Let's stop the expensive futile care (in ICU for 2 months, multi-organ failure, still on the vent)...

Then we can talk about stopping the expensive care that actually improves quality of life.

rlbates said...

So glad the little old lady from the earlier post got to celebrate her 100th birthday!

Steve said...

Would anyone know what kind of surgery a 90 year old male (sedentary but no other major problems) with a partially obstructing sigmoid cancer tumor should have?

Our surgeon does not exactly know what he will do, but decide as he performs the operation.

It could be just a colostomy done, under mild anesthesia, leaving the cancer in. Or it could be a removal of the tumor with a cut-and-stitch only (somewhat risky for leaks) or with colostomy. Laparoscopic surgery would be favored over open cut.
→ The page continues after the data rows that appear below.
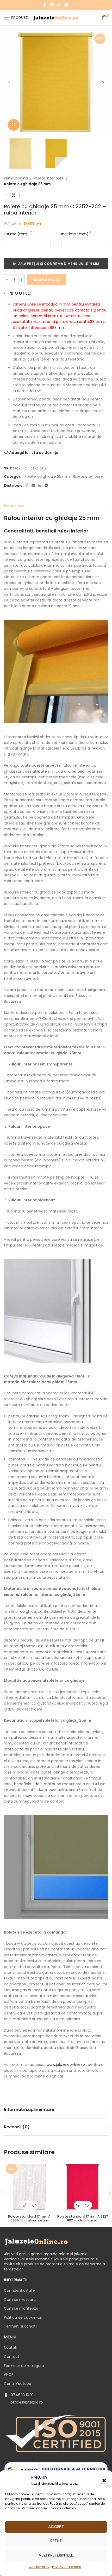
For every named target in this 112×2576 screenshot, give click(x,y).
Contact (11, 2356)
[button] (104, 2480)
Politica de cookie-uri (23, 2317)
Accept (56, 2526)
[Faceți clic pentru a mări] (14, 125)
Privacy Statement (66, 2567)
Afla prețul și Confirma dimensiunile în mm (58, 263)
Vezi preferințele (56, 2555)
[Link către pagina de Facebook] (45, 5)
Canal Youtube (17, 2383)
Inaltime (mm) (75, 234)
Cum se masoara (20, 2299)
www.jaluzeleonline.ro (66, 2064)
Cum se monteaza (21, 2308)
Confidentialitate (19, 2290)
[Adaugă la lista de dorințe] (34, 2205)
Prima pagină (16, 178)
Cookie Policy (39, 2567)
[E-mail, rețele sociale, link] (51, 5)
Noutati (10, 2347)
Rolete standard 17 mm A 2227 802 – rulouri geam (82, 2218)
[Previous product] (7, 195)
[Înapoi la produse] (13, 195)
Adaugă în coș (46, 279)
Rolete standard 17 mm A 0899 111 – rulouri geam (29, 2218)
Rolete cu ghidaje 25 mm (27, 183)
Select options (24, 2205)
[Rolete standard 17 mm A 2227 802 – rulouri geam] (82, 2187)
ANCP (9, 2374)
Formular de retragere (24, 2365)
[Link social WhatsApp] (59, 5)
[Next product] (19, 195)
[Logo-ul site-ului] (56, 17)
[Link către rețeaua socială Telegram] (66, 5)
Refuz (56, 2541)
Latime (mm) (17, 234)
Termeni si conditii (20, 2326)
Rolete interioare (49, 178)
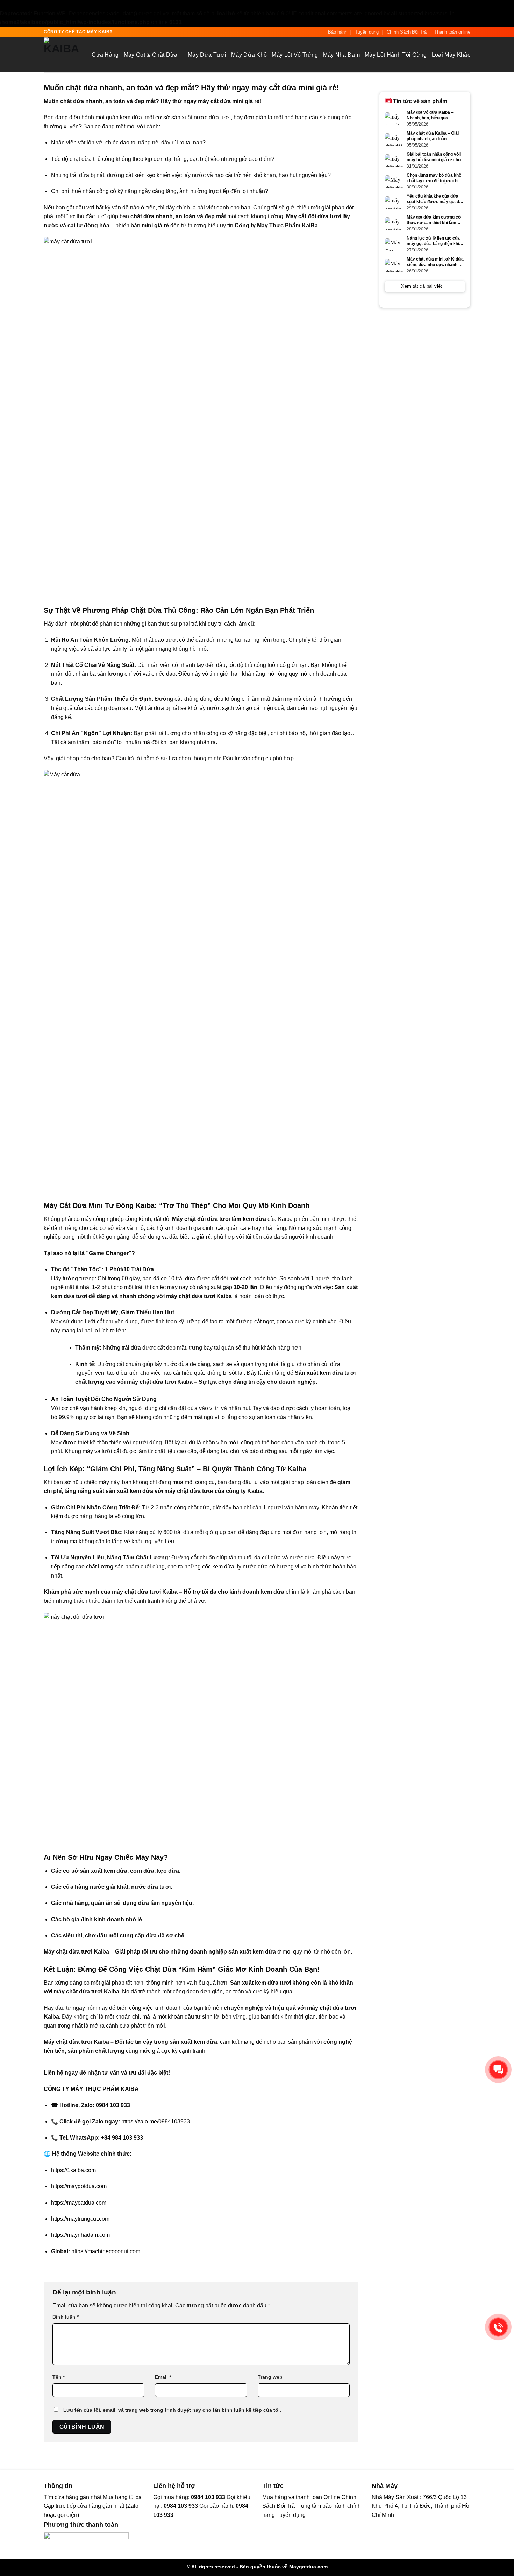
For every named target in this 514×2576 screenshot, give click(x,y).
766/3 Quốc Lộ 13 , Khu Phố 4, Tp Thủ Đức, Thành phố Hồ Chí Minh (421, 2506)
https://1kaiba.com (73, 2170)
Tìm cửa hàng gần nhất (73, 2497)
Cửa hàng (105, 55)
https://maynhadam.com (80, 2235)
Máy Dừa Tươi (207, 55)
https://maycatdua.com (78, 2203)
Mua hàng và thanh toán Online (301, 2497)
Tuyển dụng (367, 32)
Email (163, 2377)
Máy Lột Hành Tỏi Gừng (396, 55)
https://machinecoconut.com (105, 2251)
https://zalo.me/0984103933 (155, 2122)
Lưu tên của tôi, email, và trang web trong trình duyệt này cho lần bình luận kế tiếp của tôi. (172, 2410)
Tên (58, 2377)
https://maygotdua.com (79, 2186)
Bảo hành (337, 32)
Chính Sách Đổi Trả (407, 32)
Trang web (270, 2377)
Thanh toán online (452, 32)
Can 90 year old stand being under anesthesia for a long surgery like this? Should open cut be performed to speed up the operation even though the recovery time is longer/ more risk of infection?
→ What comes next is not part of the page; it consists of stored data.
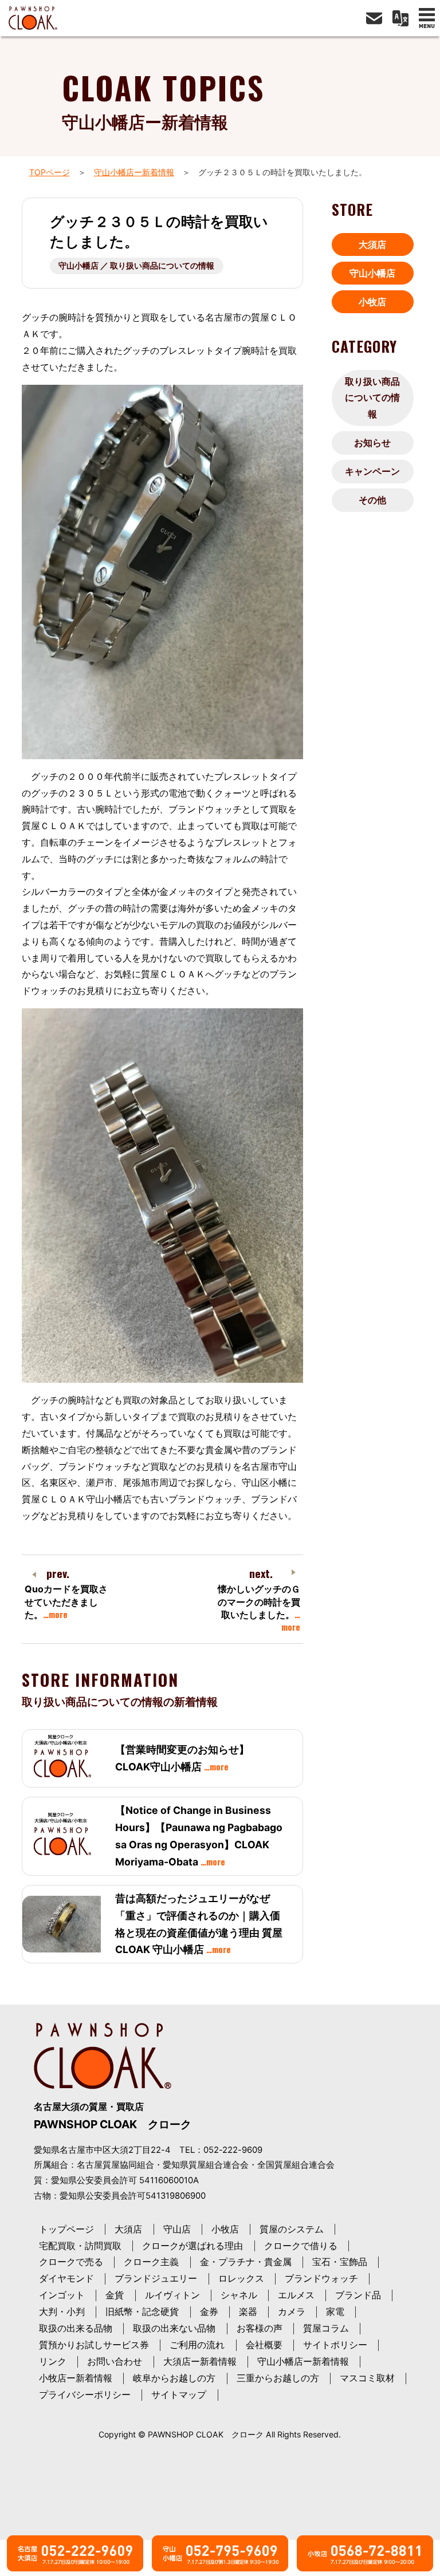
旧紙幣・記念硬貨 (142, 2311)
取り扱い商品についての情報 (372, 398)
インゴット (62, 2295)
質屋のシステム (292, 2229)
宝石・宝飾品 (339, 2261)
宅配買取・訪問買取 (80, 2245)
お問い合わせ (114, 2361)
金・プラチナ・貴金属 (246, 2261)
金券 (209, 2311)
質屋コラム (326, 2328)
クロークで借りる (300, 2245)
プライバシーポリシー (85, 2394)
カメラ (291, 2311)
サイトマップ (178, 2394)
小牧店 (372, 301)
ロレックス (241, 2278)
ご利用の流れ (197, 2344)
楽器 (248, 2311)
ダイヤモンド (66, 2278)
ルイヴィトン (172, 2295)
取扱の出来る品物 (75, 2328)
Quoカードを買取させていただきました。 (66, 1601)
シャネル (239, 2295)
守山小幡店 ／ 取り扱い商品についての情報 (136, 265)
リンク (52, 2361)
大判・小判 (62, 2311)
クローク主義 (151, 2261)
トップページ (66, 2229)
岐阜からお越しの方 (174, 2378)
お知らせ (372, 442)
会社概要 (264, 2344)
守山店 (177, 2229)
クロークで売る (71, 2261)
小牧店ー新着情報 (75, 2378)
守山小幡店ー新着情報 (134, 172)
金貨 (114, 2295)
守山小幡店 (372, 273)
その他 (372, 500)
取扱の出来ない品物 (174, 2328)
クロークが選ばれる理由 (192, 2245)
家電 (335, 2311)
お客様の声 (259, 2328)
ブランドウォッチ (321, 2278)
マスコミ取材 (367, 2378)
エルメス (296, 2295)
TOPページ (49, 172)
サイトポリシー (335, 2344)
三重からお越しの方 (278, 2378)
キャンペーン (372, 471)
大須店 (372, 244)
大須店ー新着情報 (200, 2361)
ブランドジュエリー (156, 2278)
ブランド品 (358, 2295)
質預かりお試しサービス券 (94, 2344)
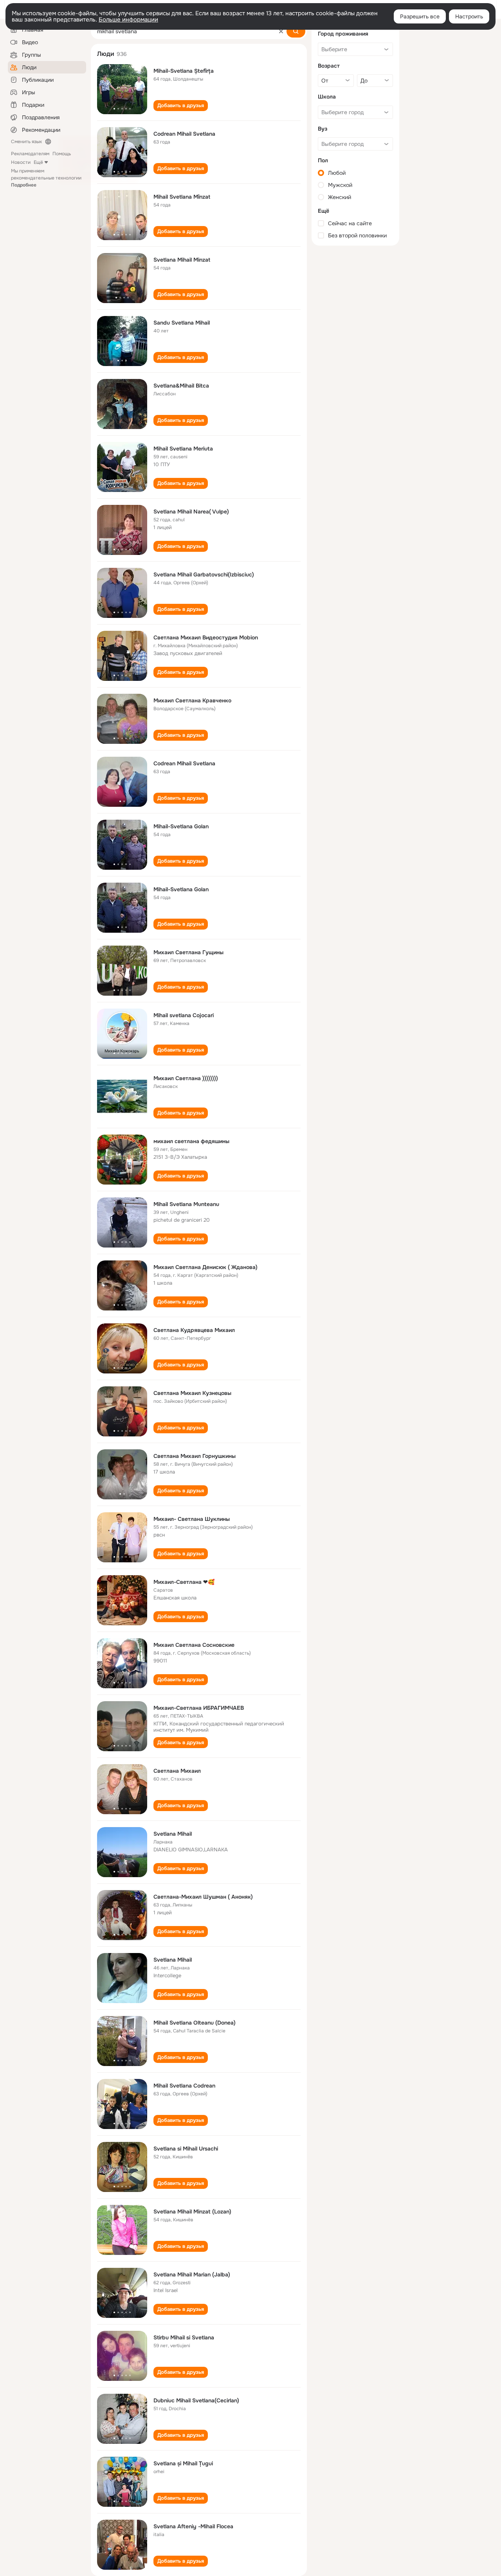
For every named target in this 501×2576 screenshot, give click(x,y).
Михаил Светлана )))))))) (185, 1078)
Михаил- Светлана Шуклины (191, 1518)
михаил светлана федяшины (191, 1141)
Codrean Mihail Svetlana (184, 133)
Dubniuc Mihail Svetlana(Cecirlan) (196, 2400)
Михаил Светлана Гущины (188, 952)
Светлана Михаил (177, 1770)
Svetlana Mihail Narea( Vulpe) (191, 511)
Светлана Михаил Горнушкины (194, 1455)
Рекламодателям (30, 154)
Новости (21, 162)
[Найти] (296, 31)
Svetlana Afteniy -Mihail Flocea (193, 2526)
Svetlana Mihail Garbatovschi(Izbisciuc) (203, 574)
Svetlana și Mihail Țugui (183, 2463)
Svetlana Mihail (172, 1833)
We will get a 2nd opinion, but I'm just curious if anyone can shed some more light.

Anonymous said...

Currently in America only convicted criminals have a Constitutional right to health care so we need to spend on the 98's and the 2 year old and pray the system changes for the better.

My mother is 91 and was just told she has colon cancer. We are currently having the conversations about should she have surgery or not. She is in general good health and takes no meds except over the counter stool softener, but the pain she has been suffering has caused her to sit more and she is becoming weaker all the time. Families are faced with the same hard decisions drs make. I hope we make the right one for her.

Clayton said...

I WAS HAPPY TO SEE YOUR ARTICLES ABOUT SURGERY ON OLDER CITIZENS.

I AM 80 YEARS OLD WITH AN INGUINAL HERNIA THAT DOCTORS REFUSE TO OPERATE BECAUSE THEY FEAR THAT THE GENERAL ANESTHESIA COULD BE A GREAT RISK.MEANWHILE I SUFFER FROM PAIN AND DEPRESION BECAUSE I CAN HARDLY LIVE SUFFERING ANY MORE.